La miseria de las cosas, de Dimitri Verhulst (Lengua de Trapo) Traducción de Marta Arguilé | por Juan Jiménez García
A diferencia de aquellas obras donde uno cree estar viendo al escritor por todos lados, de aquellos libros en los que estamos tentados a pensar que es su vida, que eso le pasó a él, que todo es pura autobiografía, La miseria de las cosas, del belga Dimitri Verhulst, consigue, misteriosamente, el efecto contrario. Aquello que cuenta es tan disparatado a veces, cruel a ratos, que estamos tentados de pensar que no, no puede ser que esa fuera su vida y esa su familia. Ni esa su abuela ni ese su hijo. No, nada puede ser cierto. Y sin embargo, ¿cómo pensar otra cosa?
Veamos. Dimitri Verhulst (protagonista) es el hijo no especialmente deseado de Pierre Verhulst, conocido como Pie. Pie, al igual que sus hermanos, Zwaren, Herman y Karel (conocido como Potrel), vive en una borrachera permanente. Dimitri, abandonado por su madre, vivirá con todos ellos y compartirá sus aficiones. No es que sea un especial sufrimiento. Las andanzas etílicas de sus tíos (y padre) dan para un libro. Un libro como este, por ejemplo. ¿Andanzas? Sí, cada relato no deja de ser una aventura, para acabar siendo un fragmento de algo mucho más complejo. Pongamos: un fragmento de vida.
Al principio, la vida es fácil. Uno es un crío y lo único que le queda es esperar con la abuela a que vayan regresando esos grandes héroes de nuestro tiempo. Bien sea el tío Herman, batiendo el record de resistencia a los brebajes o bien el tío Potrel, casi un hermano por edad, organizando un Tour de Francia en el que las etapas son aquello que va del primer vaso de algo al último, muchos tragos después. Esperar, pues, a que alguien llame a la puerta, bien anunciando el último desvanecimiento o, peor, intenciones más turbias, como llevarse embargado el televisor. Porque claro, beber es un trabajo a tiempo completo que no permite ser compartido. Y si se trabaja es el tiempo estrictamente necesario y con el único objetivo posible: seguir bebiendo.

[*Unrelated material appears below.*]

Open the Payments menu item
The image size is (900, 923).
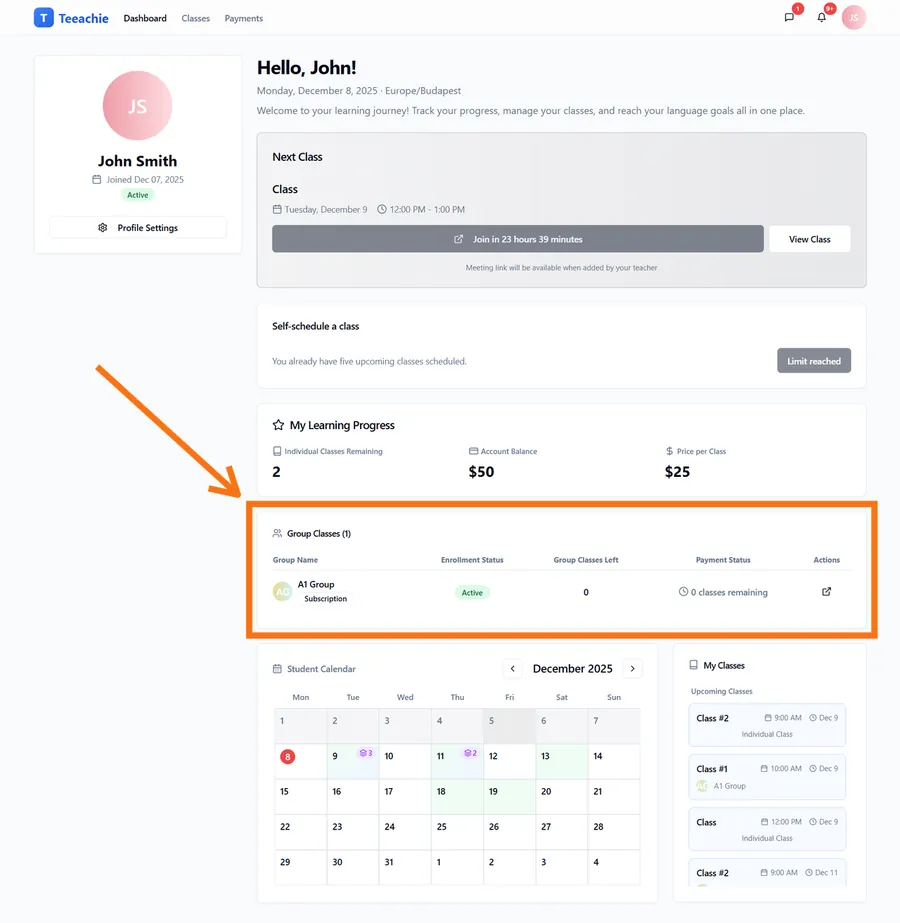(x=244, y=18)
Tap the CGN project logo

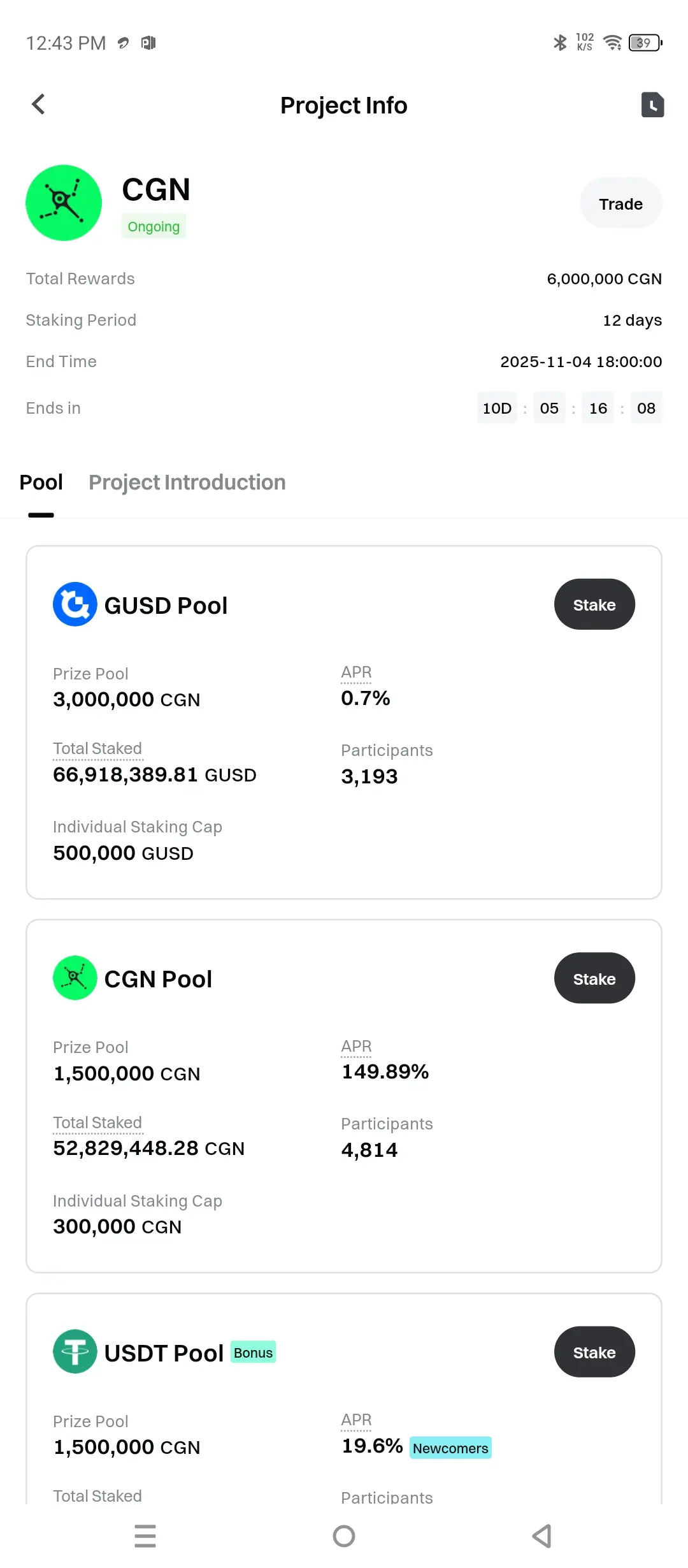[64, 203]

A veces, los Verhulst se tienen que enfrentar a ciertas sobriedades. Buscar un lugar donde ver el concierto de su ídolo, Roy Orbison, o perder un amigo (tampoco tanto) por la fama inmemorial de los suyos, caso de Dimitri, pero después de todo no hay ningún problema de conciencia. La vida es así, eso es lo justo, y así pasan los días, alegremente. Bien, quizás no siempre, pero estar sobrio en estos tiempos ¿te asegura algún tipo de felicidad?

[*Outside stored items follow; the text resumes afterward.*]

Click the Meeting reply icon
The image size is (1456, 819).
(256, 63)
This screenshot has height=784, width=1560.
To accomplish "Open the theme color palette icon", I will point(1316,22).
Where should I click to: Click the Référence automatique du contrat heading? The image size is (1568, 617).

De vez en cuando, alguna nube, alguna duda. Una cura de desintoxicación emocionante de desenlace incierto, una asistente social enviada por vete a saber quién (lo sabremos) para rescatar al pequeño Dimitri de su destino. Y bien, seguramente acabó rescatado, puesto que se hizo escritor. Pero ni aun siendo escritor ni yéndose bien lejos uno está a salvo de nada, y la familia sigue ahí, a tres horas o a una llamada de teléfono. O a nada. Dimitri Verhulst tendrá un hijo al que no quiso ni quiere y que tiene el horrible nombre de Juri (culpa de su madre, error de juventud) o visitará a su abuela, que ya no recuerda nada, atrapada por la demencia. Y más cosas. Pero todas esas cosas serán la parte gris o triste. Sí, sigue estando ese humor desenfrenado y esa ironía salvaje. Siguen estando todos, vivos o muertos, presentes o evocados, pero la vida se habrá ido convirtiendo en otra cosa, una cosa diferente. Tal vez no mejor, tal vez más sana. La sobriedad cruel. Algo así.